A Python package for retrieving data from the ChurchSuite API.

Tests codecov

Basic usage

Instantiating an Account object

To begin with, you'll need to create a new Account object. It requires one argument, the ChurchSuite account ID (that's the bit before "churchsuite.com" in the URL):

import churchsuite

CHURCHSUITE_ACCOUNT = "whitkirk"

cs = churchsuite.Account(CHURCHSUITE_ACCOUNT)

Optionally, you can pass an instance of a pytz timezone as the second argument to use in date/time localisation. This defaults to Europe/London, since this is where most ChurchSuite sites are located.

import churchsuite
import pytz

CHURCHSUITE_ACCOUNT = "whitkirk"

cs = churchsuite.Account(CHURCHSUITE_ACCOUNT, pytz.timezone("Europe/London"))

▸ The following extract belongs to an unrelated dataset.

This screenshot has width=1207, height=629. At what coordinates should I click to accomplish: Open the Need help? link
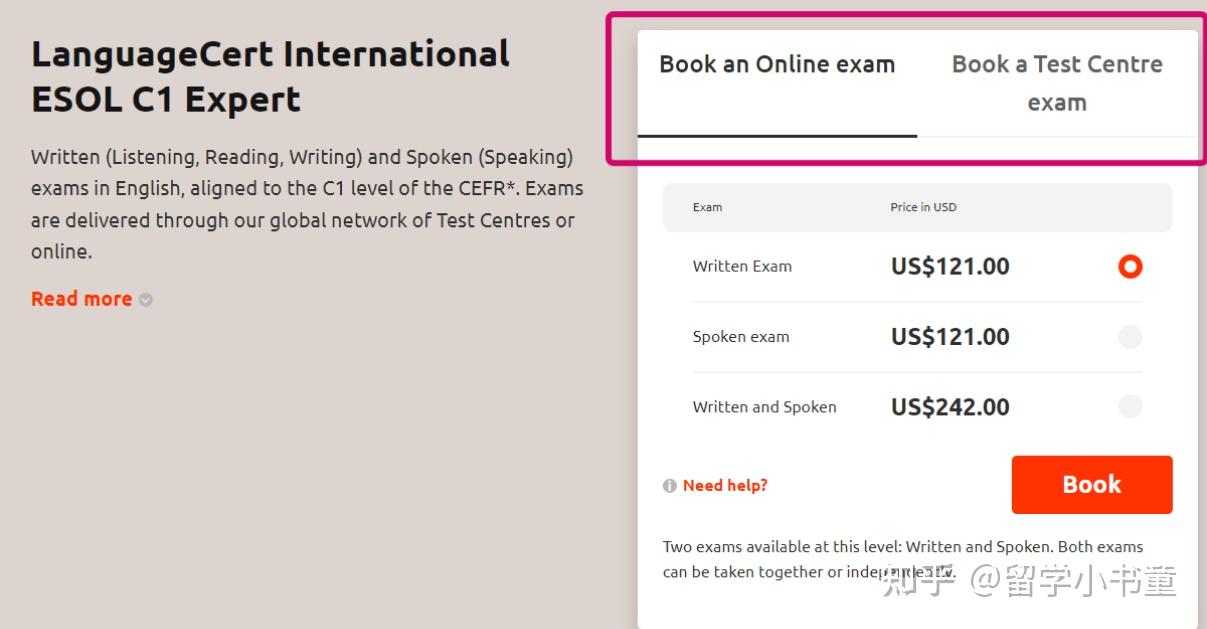click(725, 486)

Once you've got an instance of Account you can use it to make calls to ChurchSuite.

Getting public events

You can pull events from a public ChurchSuite calendar using get_public_events():

events = cs.get_public_events()

In the background this makes a call to the ChurchSuite calendar JSON feed.

You can also pass in a dictionary of parameters to use in this query (see the ChurchSuite API docs for a full list), for example to only return featured event:

events = cs.get_public_events({
  featured: 1
})

get_public_events() returns a list of Events which match the query.

The Event object

Each Event object has a few helper methods to retrieve useful things from the ChurchSuite event.

If you want to access the contents of the returned object directly, you can use the Event.object property:

for event in events:
  print(event.object['id'])
Date/time helpers

ChurchSuite's JSON returns dates and times as strings. There's a helper method to turn these directly into Python datetime objects:

for event in events:
  print(event.naive_datetime_start)

These objects are naive, without any timezone information (ie they are always in the local time of the event, which can cause problems when straddling daylight saving boundaries). You can interpret them through the lens of the timezone provided to the Account object using localised_datetime_start.